Con i Trettré era stato uno dei protagonisti del mitico Drive In, storico programma di Italia 1 che negli anni ’80 rivoluzionò il modo di fare comicità in televisione. Gino Cogliandro, scomparso oggi all’età di 72 anni, verrà ricordato come un comico garbato e mai volgare, sempre capace di strappare una risata grazie alla sua innata simpatia.
Nato a Napoli il 10 ottobre 1949, Cogliandro aveva formato i Trettré negli anni ’70 insieme a Edoardo Romano e Mirko Setaro, sulle ceneri di un trio precedente, chiamato I Rottambuli, del quale faceva parte al suo posto Giuseppe Vessicchio, poi diventato celebre musicista e direttore d’orchestra.
Dopo le prime apparizioni televisive, come detto i Trettré arrivarono al grande successo grazie al Drive In. Il trio poi continuò a fare televisione ancora per alcuni anni (nel 1991, ad esempio, fu chiamato a condurre Il TG delle vacanze su Canale 5), prima che i tre componenti decidessero di dedicarsi alle rispettive carriere individuali.
Cogliandro divenne un apprezzato commediografo, ma lo si ricorda ancora in televisione come inviato di Forum dal 1997 al 2005 e per la sua presenza nel cast di Buona Domenica.
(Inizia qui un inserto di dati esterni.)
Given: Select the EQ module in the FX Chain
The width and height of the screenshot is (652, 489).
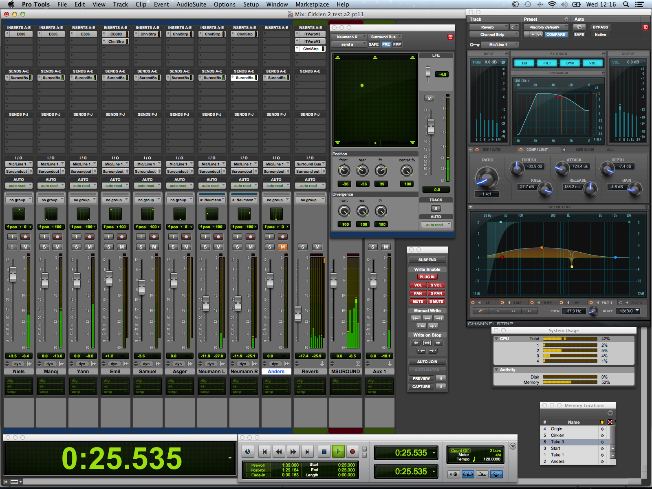Looking at the screenshot, I should click(x=524, y=63).
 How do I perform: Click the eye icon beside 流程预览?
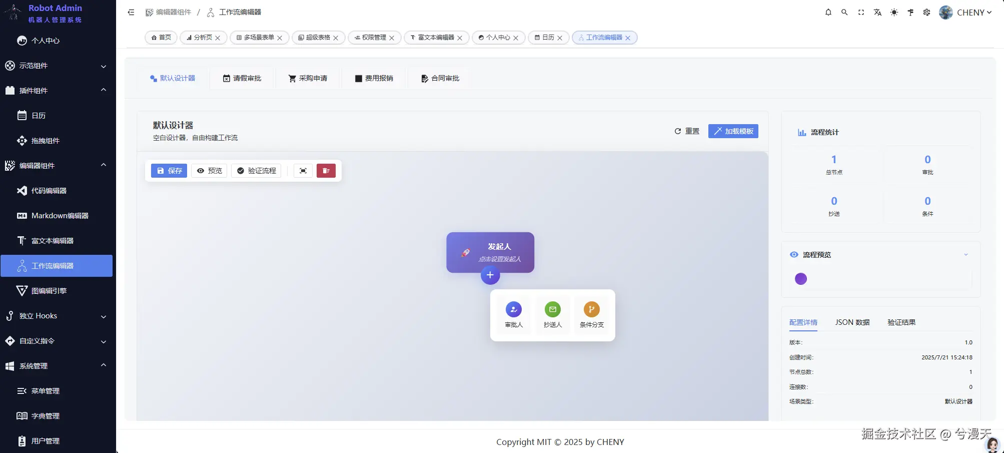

In carriera ha preso parte anche a diversi film, fra i quali il mitico Joan Lui – Ma un giorno nel paese arrivo io di lunedì di Adriano Celentano e Fantozzi 2000 – La clonazione, ultimo capitolo della saga dedicata al personaggio ideato da Paolo Villaggio.
Una curiosità: i Trettré avevano partecipato anche al video della canzone ‘O scarrafone di Pino Daniele.